EXERCISE GOAL — Apart from the pictures, every entry must be retyped exactly.

========================================

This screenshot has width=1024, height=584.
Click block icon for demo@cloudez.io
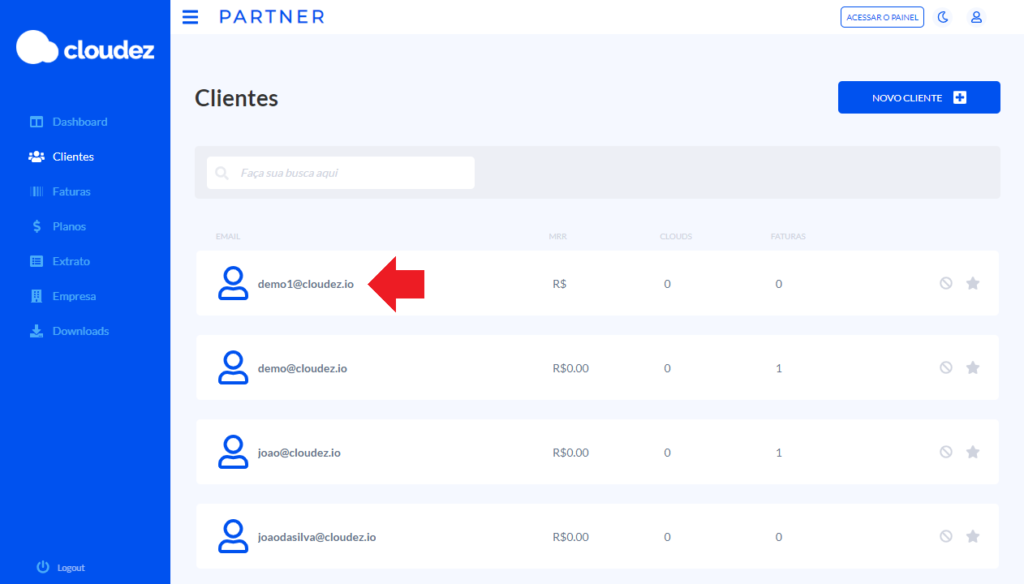[946, 368]
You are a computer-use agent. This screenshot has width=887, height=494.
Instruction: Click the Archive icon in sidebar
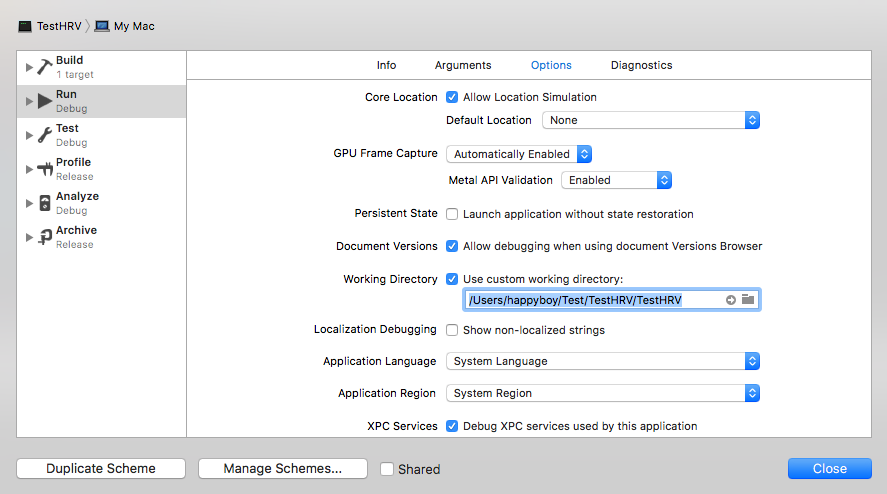tap(45, 237)
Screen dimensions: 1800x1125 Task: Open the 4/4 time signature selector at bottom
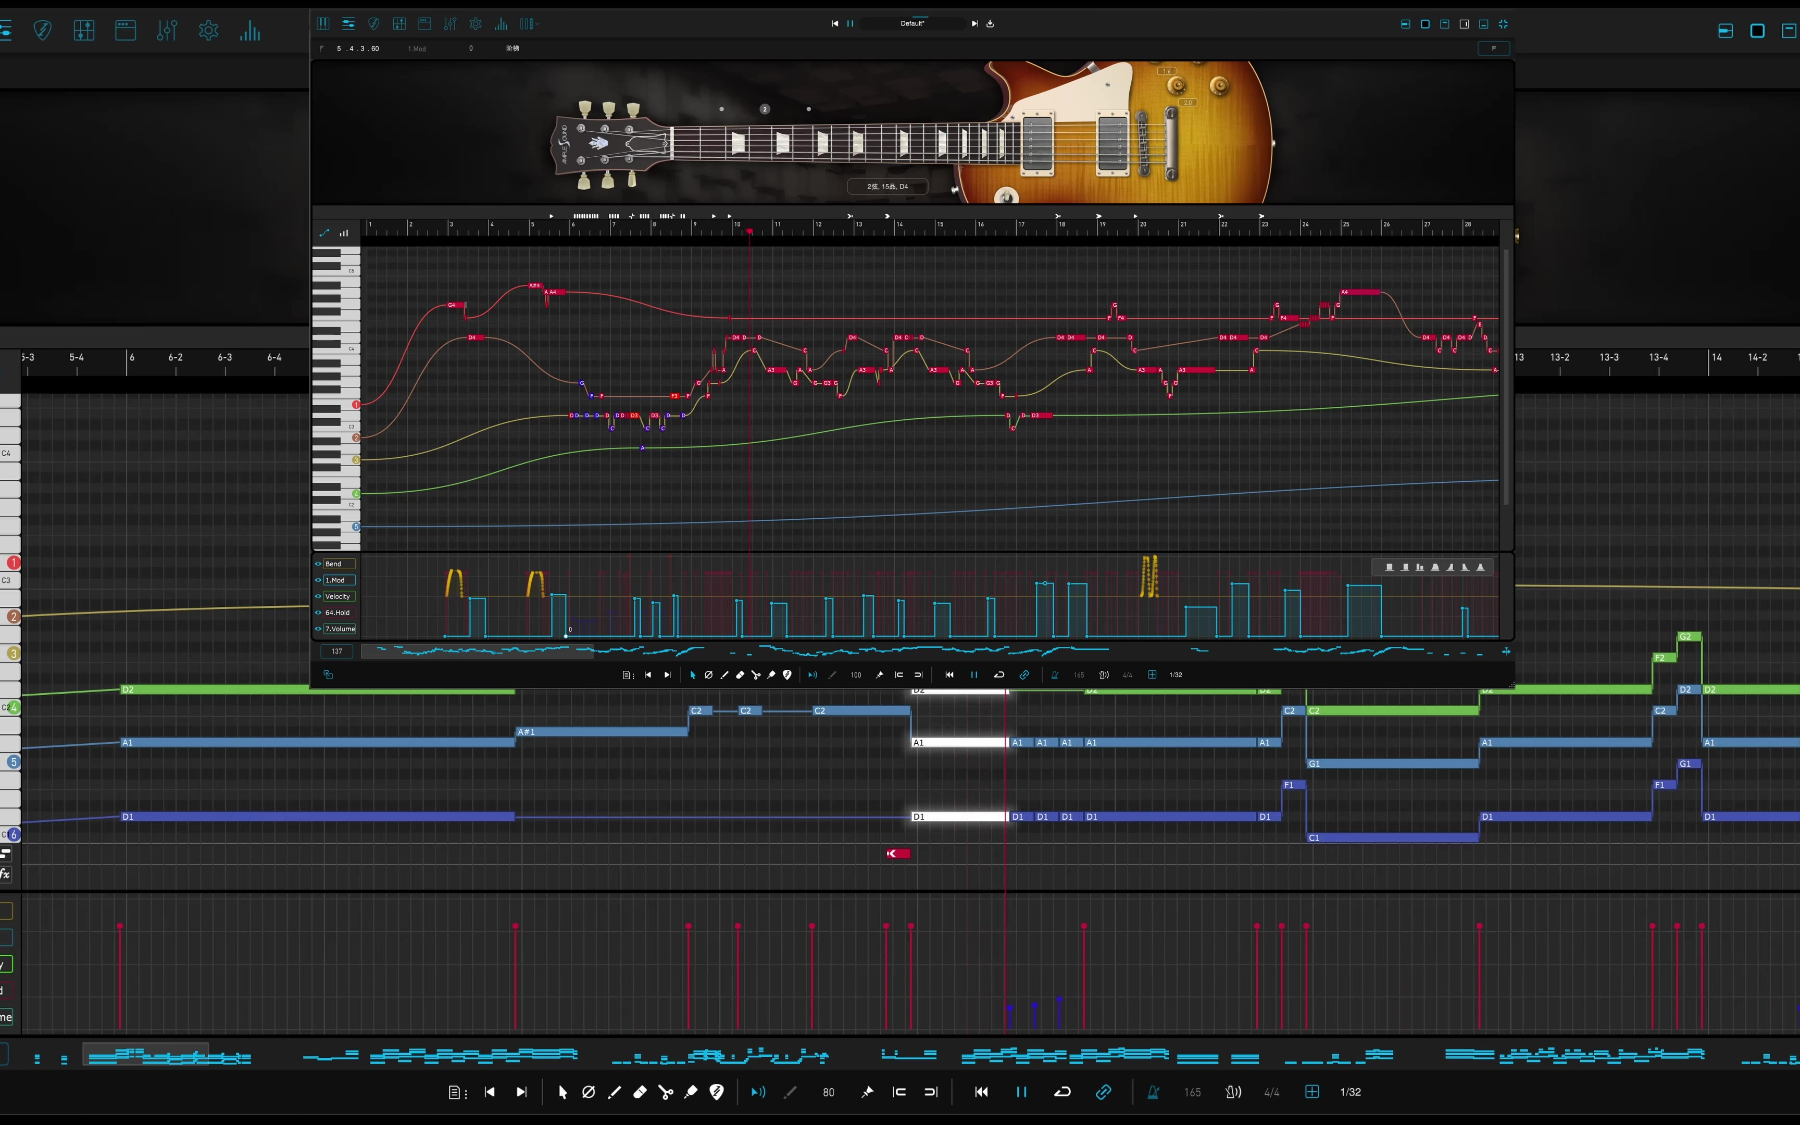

========================================

OUTPUT —
This screenshot has width=1024, height=584.
Click block icon for demo@cloudez.io
[946, 368]
You are a computer-use agent. This screenshot has width=887, height=494.
Instruction: Click the Archive icon in sidebar
tap(45, 237)
Screen dimensions: 1800x1125 Task: Open the 4/4 time signature selector at bottom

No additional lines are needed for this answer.